*** Opening of RECORDS SHOWN ***

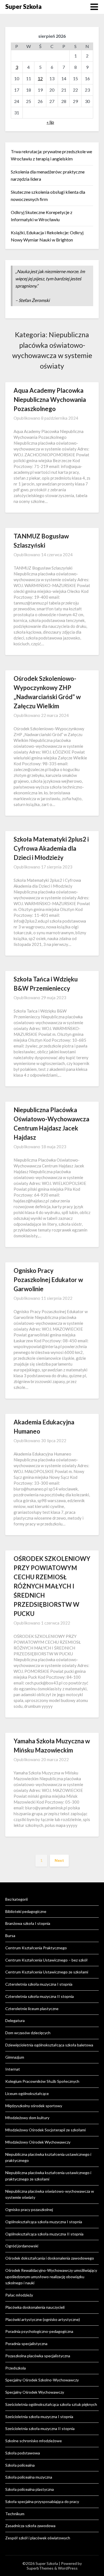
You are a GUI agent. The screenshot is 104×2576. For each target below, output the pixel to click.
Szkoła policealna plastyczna (29, 2489)
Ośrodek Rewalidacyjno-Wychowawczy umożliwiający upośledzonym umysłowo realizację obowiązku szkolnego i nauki (51, 2276)
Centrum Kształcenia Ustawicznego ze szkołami (46, 1972)
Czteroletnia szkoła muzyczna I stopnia (38, 1984)
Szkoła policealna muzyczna (28, 2477)
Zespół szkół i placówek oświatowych (37, 2537)
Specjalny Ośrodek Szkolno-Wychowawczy (42, 2380)
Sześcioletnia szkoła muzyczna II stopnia (40, 2428)
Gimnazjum (14, 2057)
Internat (12, 2069)
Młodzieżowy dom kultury (27, 2117)
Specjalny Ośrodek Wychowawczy (34, 2392)
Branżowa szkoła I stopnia (27, 1923)
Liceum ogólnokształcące (27, 2093)
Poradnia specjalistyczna (26, 2343)
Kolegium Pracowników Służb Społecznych (42, 2081)
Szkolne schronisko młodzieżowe (33, 2440)
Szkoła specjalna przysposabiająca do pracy (42, 2501)
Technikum (14, 2513)
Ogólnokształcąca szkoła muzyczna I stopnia (43, 2221)
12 (40, 78)
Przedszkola (15, 2368)
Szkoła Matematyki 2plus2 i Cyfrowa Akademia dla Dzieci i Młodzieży (51, 848)
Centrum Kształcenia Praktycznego (36, 1947)
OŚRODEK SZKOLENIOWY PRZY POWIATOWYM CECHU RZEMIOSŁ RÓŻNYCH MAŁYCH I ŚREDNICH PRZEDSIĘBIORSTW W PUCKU (52, 1586)
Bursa (10, 1935)
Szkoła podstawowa (22, 2453)
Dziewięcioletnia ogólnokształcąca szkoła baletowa (49, 2045)
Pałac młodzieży (19, 2295)
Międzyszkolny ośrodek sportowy (33, 2105)
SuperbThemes (40, 2568)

*** Close of RECORDS SHOWN ***

- [WHAT TO DO]: Without including any pictures, reproduce the data exactly.

- [THE COMPLETED TASK]:
You are a GUI agent. The screenshot is 104×2576. For each target below, output the pixel to click.
Szkoła policealna plastyczna (29, 2489)
Ośrodek Rewalidacyjno-Wychowawczy umożliwiający upośledzonym umysłowo realizację obowiązku szkolnego i nauki (51, 2276)
Centrum Kształcenia Ustawicznego ze szkołami (46, 1972)
Czteroletnia szkoła muzyczna I stopnia (38, 1984)
Szkoła policealna muzyczna (28, 2477)
Zespół szkół i placówek oświatowych (37, 2537)
Specjalny Ośrodek Szkolno-Wychowawczy (42, 2380)
Sześcioletnia szkoła muzyczna II stopnia (40, 2428)
Gimnazjum (14, 2057)
Internat (12, 2069)
Młodzieżowy dom kultury (27, 2117)
Specjalny Ośrodek Wychowawczy (34, 2392)
Branżowa szkoła I stopnia (27, 1923)
Liceum ogólnokształcące (27, 2093)
Poradnia specjalistyczna (26, 2343)
Kolegium Pracowników Służb Społecznych (42, 2081)
Szkolne schronisko młodzieżowe (33, 2440)
Szkoła specjalna przysposabiająca do pracy (42, 2501)
Technikum (14, 2513)
Ogólnokształcąca szkoła muzyczna I stopnia (43, 2221)
12 (40, 78)
Przedszkola (15, 2368)
Szkoła Matematyki 2plus2 i Cyfrowa Akademia dla Dzieci i Młodzieży (51, 848)
Centrum Kształcenia Praktycznego (36, 1947)
OŚRODEK SZKOLENIOWY PRZY POWIATOWYM CECHU RZEMIOSŁ RÓŻNYCH MAŁYCH I ŚREDNICH PRZEDSIĘBIORSTW W PUCKU (52, 1586)
Bursa (10, 1935)
Szkoła podstawowa (22, 2453)
Dziewięcioletnia ogólnokształcąca szkoła baletowa (49, 2045)
Pałac młodzieży (19, 2295)
Międzyszkolny ośrodek sportowy (33, 2105)
SuperbThemes (40, 2568)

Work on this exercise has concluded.